Short exercise
Copy the lines of every row exactly, leaving the pictures out of your answer.

____________

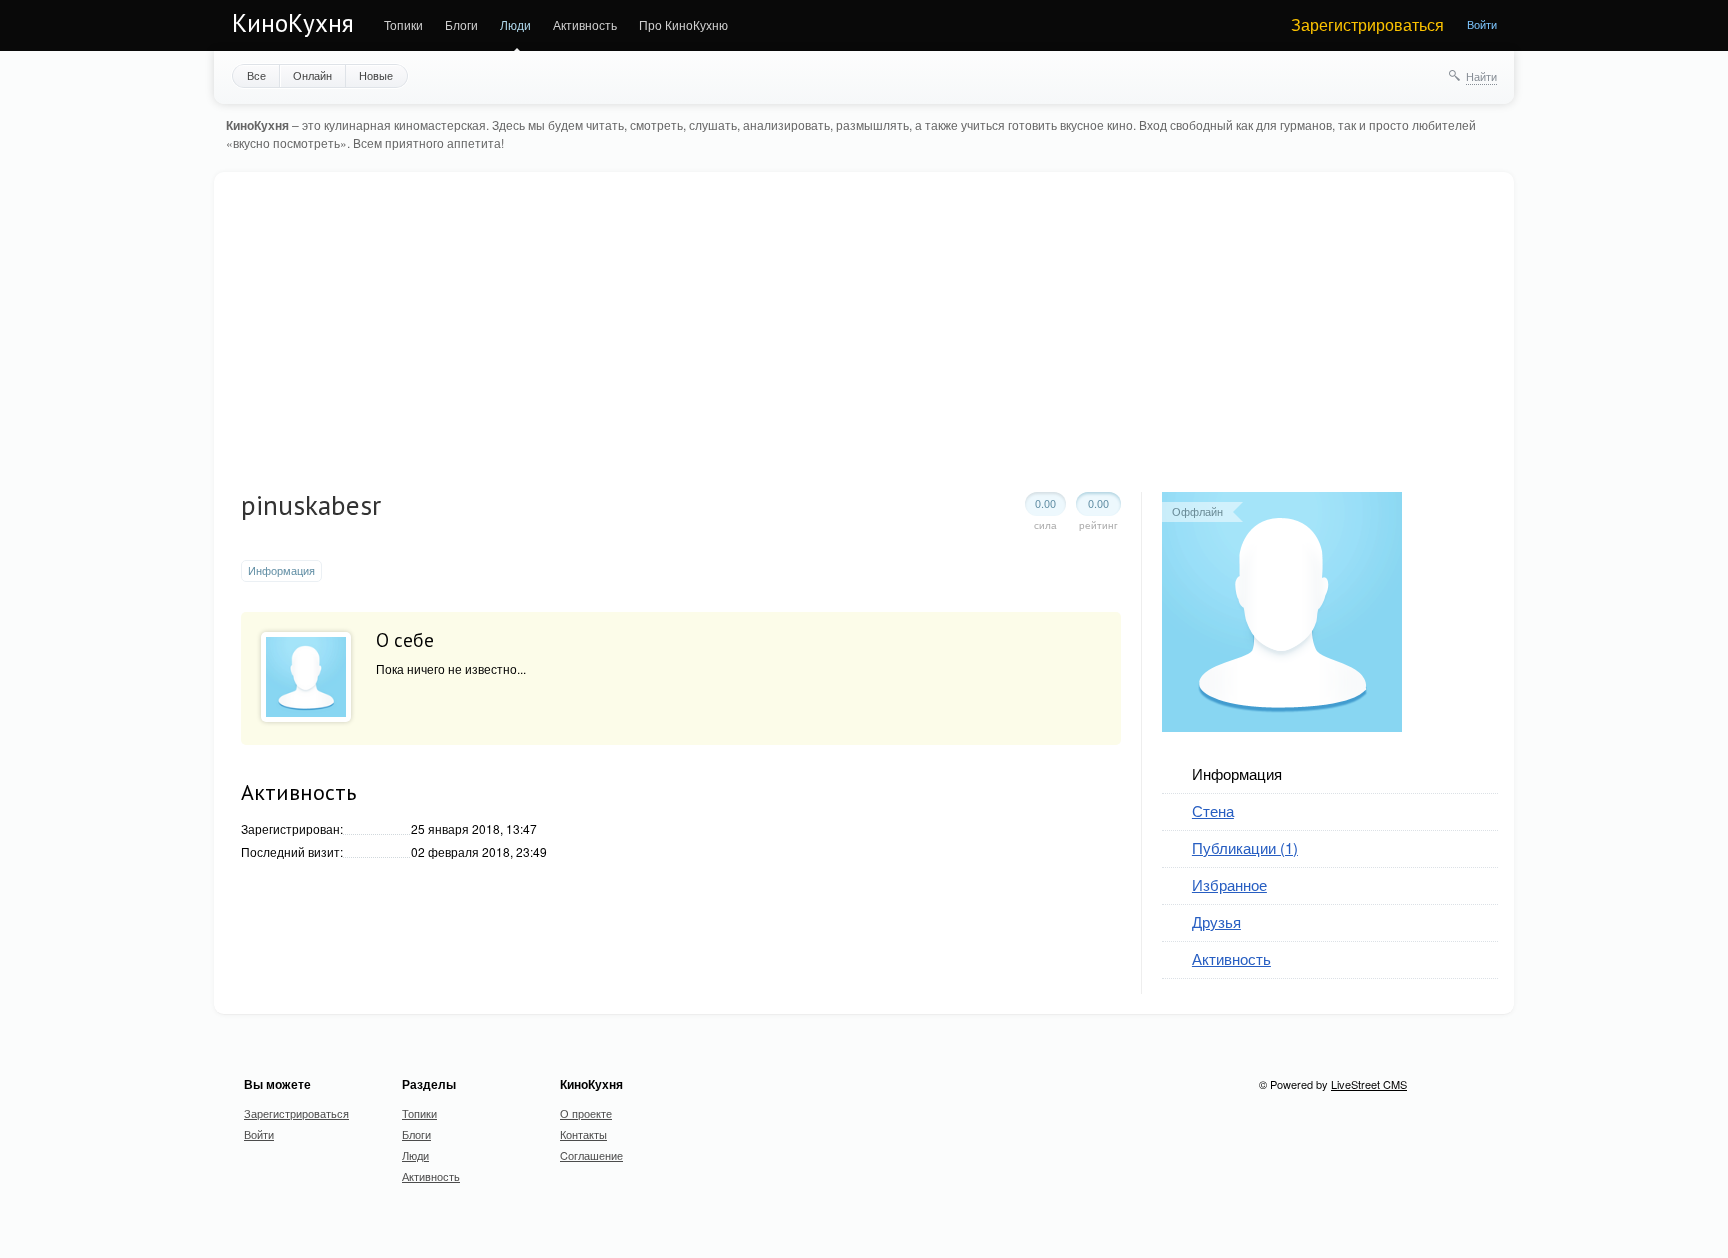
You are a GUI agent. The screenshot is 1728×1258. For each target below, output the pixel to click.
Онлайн (312, 75)
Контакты (583, 1134)
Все (256, 75)
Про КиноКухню (683, 24)
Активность (585, 24)
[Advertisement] (870, 342)
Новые (376, 75)
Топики (403, 24)
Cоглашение (591, 1155)
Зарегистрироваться (1367, 24)
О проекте (586, 1113)
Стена (1213, 810)
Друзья (1216, 921)
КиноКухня (293, 23)
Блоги (461, 24)
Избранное (1229, 884)
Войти (1482, 24)
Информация (281, 570)
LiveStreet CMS (1369, 1084)
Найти (1481, 76)
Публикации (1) (1245, 847)
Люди (515, 24)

____________

Exercise output
You are a GUI agent. The screenshot is 1728×1258. For each target below, output the pixel to click.
Онлайн (312, 75)
Контакты (583, 1134)
Все (256, 75)
Про КиноКухню (683, 24)
Активность (585, 24)
[Advertisement] (870, 342)
Новые (376, 75)
Топики (403, 24)
Cоглашение (591, 1155)
Зарегистрироваться (1367, 24)
О проекте (586, 1113)
Стена (1213, 810)
Друзья (1216, 921)
КиноКухня (293, 23)
Блоги (461, 24)
Избранное (1229, 884)
Войти (1482, 24)
Информация (281, 570)
LiveStreet CMS (1369, 1084)
Найти (1481, 76)
Публикации (1) (1245, 847)
Люди (515, 24)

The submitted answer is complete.